Exploring Oracle Cloud and the Always Free Resources

A friend recently mentioned to me that Oracle Cloud has a pretty decent ‘Always Free’ Tier, with 4 ARM64 cores sharing 24GB of RAM, one AMD VM, and 200GB of block storage to divide between them.

I decided to have a look at the service, and below you will find my experiences.

Content below:

Signup process

After entering my email address and training the AI on how to recognise various types of airplanes, I am promised a confirmation email. The confirmation email comes in. It says “click the button below”. There is no button below, so I click “Load images” in my mail client.

The button appears. Ish.

confirmation email

(If you’re wondering about the compression artifacts in that header image, I got it like that.)

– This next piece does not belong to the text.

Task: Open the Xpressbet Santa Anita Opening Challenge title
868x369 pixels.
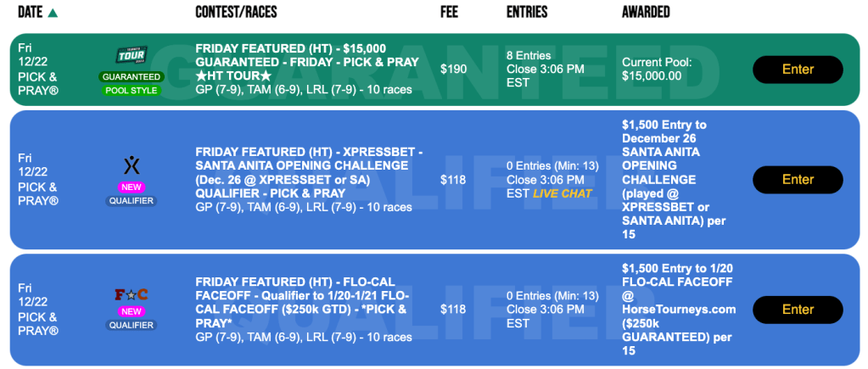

I click the button, the same form as before appears, with more fields, but empty. A few seconds later it reloads and at least my username and e-mail address are filled in again.

I am warned that ARM capacity is limited in many places. Luckily for me, Amsterdam is not among those places.

I am also warned:

Your home region is the geographic location where your account and identity resources will be created. It is not changeable after sign-up. See Regions for service availability.

I carefully pick Amsterdam.

Firefox generously offers to generate a password for me. I say yes, and Firefox concocts a creation nobody could imagine. Oracle Cloud will have none of it:

  • Password must contain a minimum of 8 characters, 1 lowercase, 1 uppercase, 1 numeric, and 1 special character .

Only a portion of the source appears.